The smaller you make it, the tighter the tolerance.
I just got a bunch of 80/20 extrusion that I’m going to make a smaller CNC out of for cutting metal, I will use this one to cut the braces for that one. SELF REPLICATING MACHINES!!
The MPCNC is mainly going to be used for wood so I should be fine for now!
I have some experience with RAMPS 1.4 boards since that’s what I ran on my 3D printer before I went to university. All I can say is that RAMPS boards are cheap as hell but be prepared to have a few melt on you if you’re buying the $10-$20 on Amazon/eBay. I’m a big fan of RAMPS PICA, by Marty Rice. It’s basically a more robust RAMPS with better connectors, power delivery, and it actually has fuses. He sells them for about $40, and you can message/email him if you have any issues.
Don’t get me wrong, the RAMPS 1.4 clones have fuses, they just aren’t the kind that will actually save your board in the case of a problem. I went through three RAMPS 1.4 (~$60ish) before I realized I could have just bought a PICA for less and not have been as worried about spontaneous combustion. Note that this knowledge is two years old now, so there may be better alternatives.
Damn I don’t even remember. Work area was like 14" x 23", something weird
Ramps 1.4 worked fine for me I blew up the arduino’s 5v regulator so I had to power it separately. I recommend you buy the LCD screen with sd card reader if you don’t have it already
I’ve had great experience with a parallel breakout board and cracked Mach 3 on a cheap low end dedicated PC. Mach 3 is much more polished than any Atmel based control software that I’ve tried. I have a Chinese 6040 CNC with a 1.5kW watercooled spindle, although it has been in storage for about a year as I don’t have space for it at the moment.
The one I’m using is a Core 2 Duo with 4GB DDR2 and 200GB HDD. You don’t need anything too powerful, and you need a parallel port. If you don’t have one, you can use a PCI / PCIe to Parallel port card.
Mach 3 was pretty much the industry standard for PC controlled CNCs, not sure if it still is as I haven’t really looked into it in about 2 years. There are guides for pretty much anything that you might need, no bugs at all, and a lot of macros available. It’s interface is not very good looking or modern, but I found it pretty intuitive.

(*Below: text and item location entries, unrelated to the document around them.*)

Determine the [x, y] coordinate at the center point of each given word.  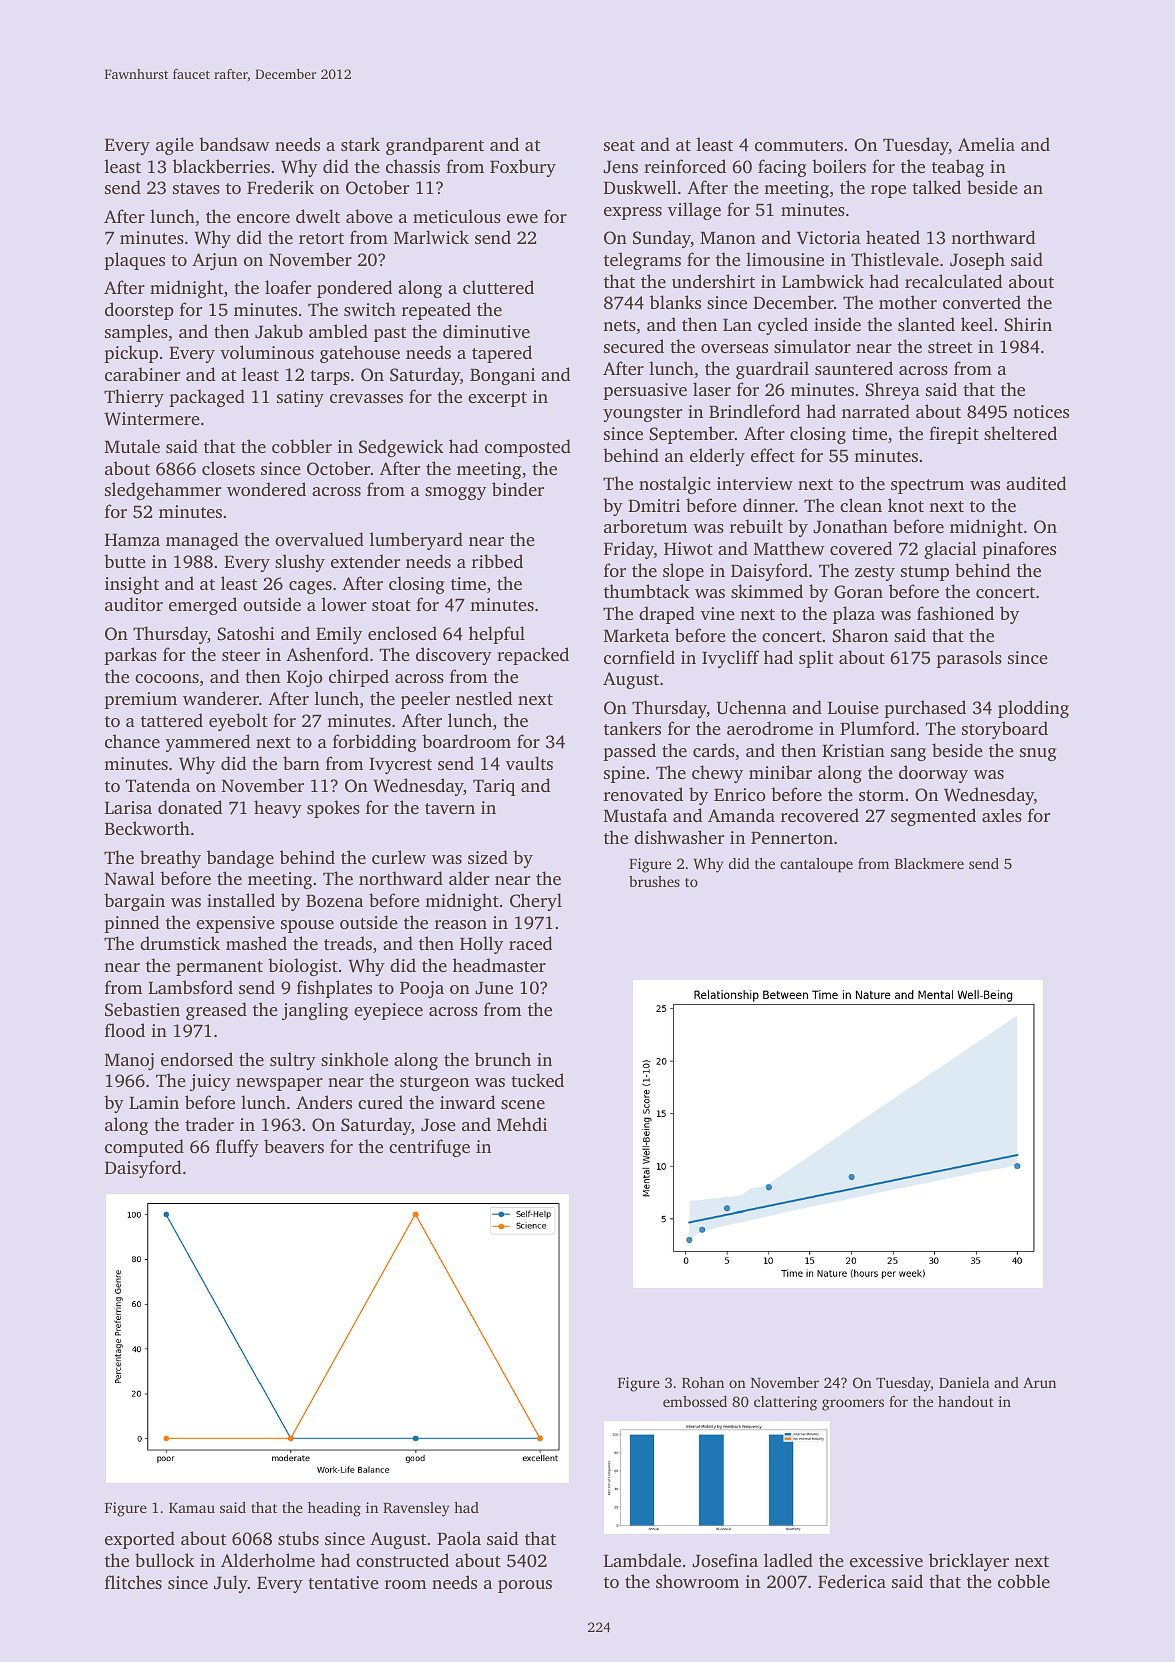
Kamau [192, 1508]
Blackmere [929, 863]
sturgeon [434, 1083]
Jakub [279, 331]
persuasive [645, 391]
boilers [839, 166]
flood [125, 1030]
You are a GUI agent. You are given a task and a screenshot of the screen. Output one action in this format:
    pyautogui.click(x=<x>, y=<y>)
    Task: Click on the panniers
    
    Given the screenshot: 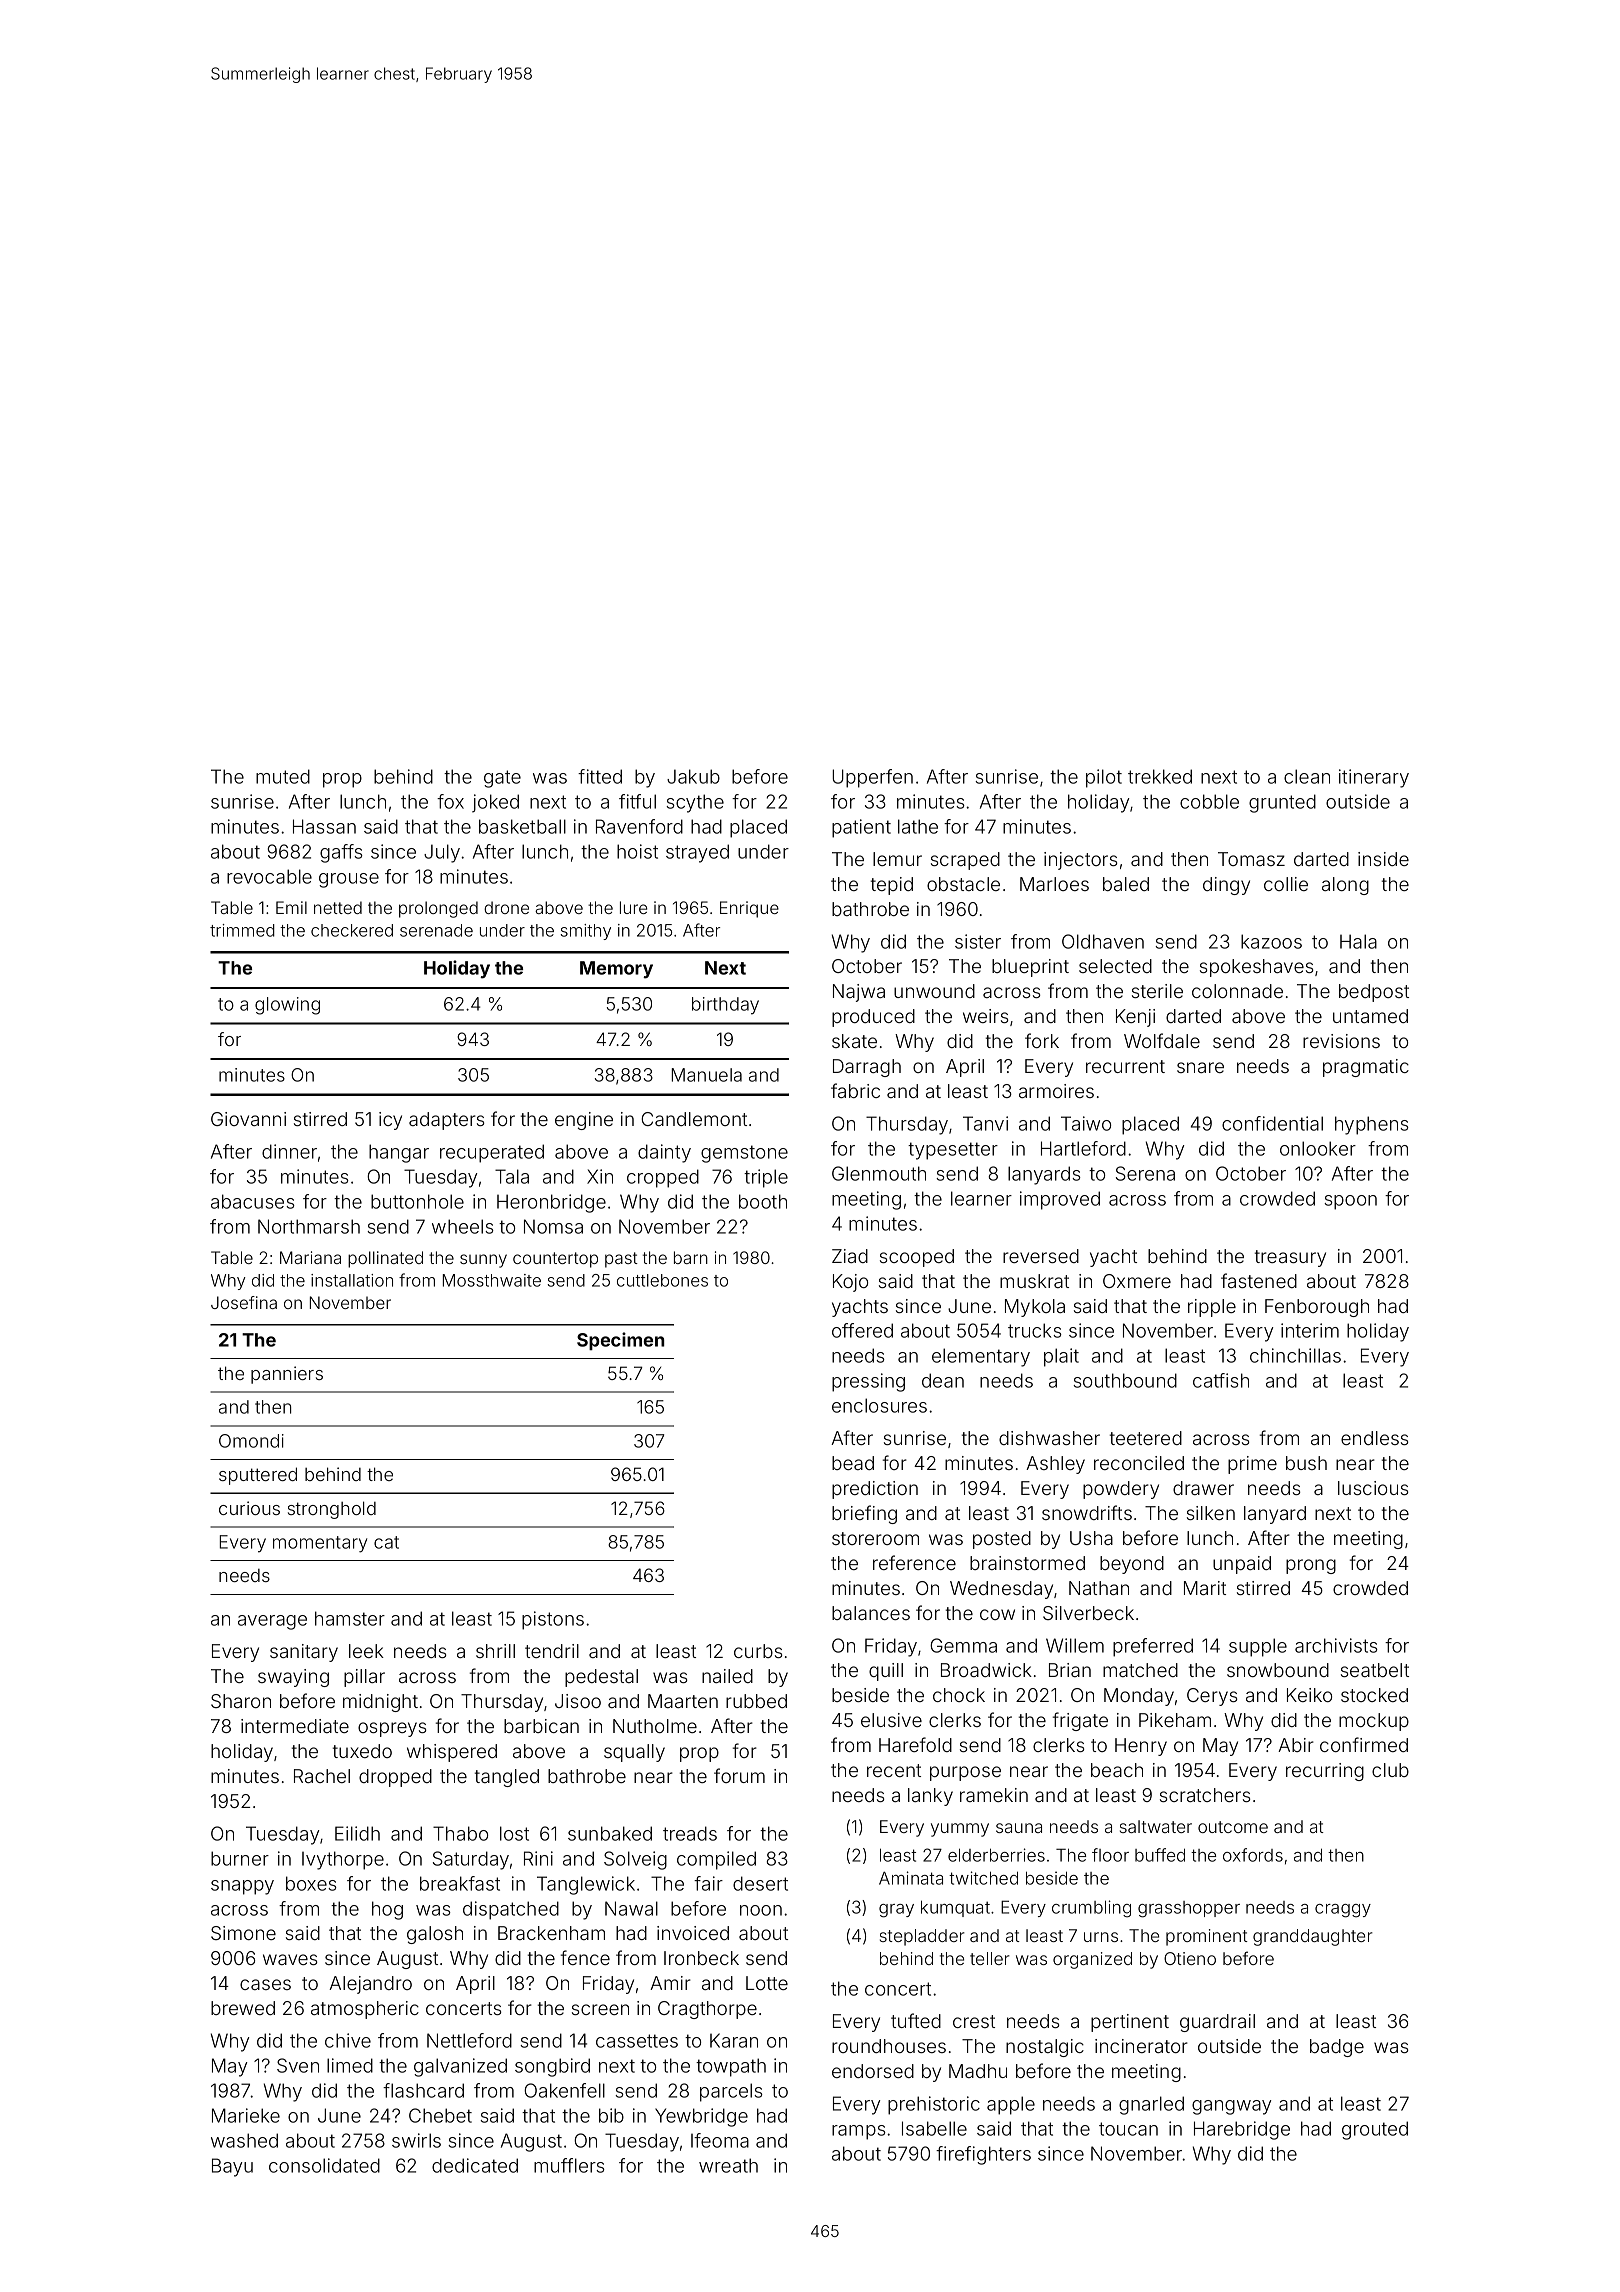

Although you can run and Arduino board and use a free software to run your CNC I advoce to take a parrale board or a USB based with at least 3 axis. I can link the Aliexpress link of the 5 axis board I have with parallel port since my pc is an old XPbthat still has dedicated parallel port. Otherwise a USB board will be perfect as well. Then I sue Mach3. With one license I run both CNC mill and router. It’s not user friendly but it can do way more than whatever grbl free program. Some use UCCNC which is basically a more refined copied of mach3 but to me you will find more users with mach3 or 4 on forum ready to help. Since mach3 was often used on professional machines too. As you can see we are already 2 just here.
Which PC do you have. Meaning parallel port or USB?
Might I ask why you are making a MPCNC? I mean I am in for everything that is DIY and I get it is really cheap. But despite the motor parts that are the same price of whatever metal router the only money you save is on the frame. While you can take a 6040 supported frame and then DIY your board, stepper motor, spindle ecc… Well you can do way more with that machine.
A 6040bframe will cost you like 500-700Euro last time I checked. The rest of the cost is the same. Just my two cents.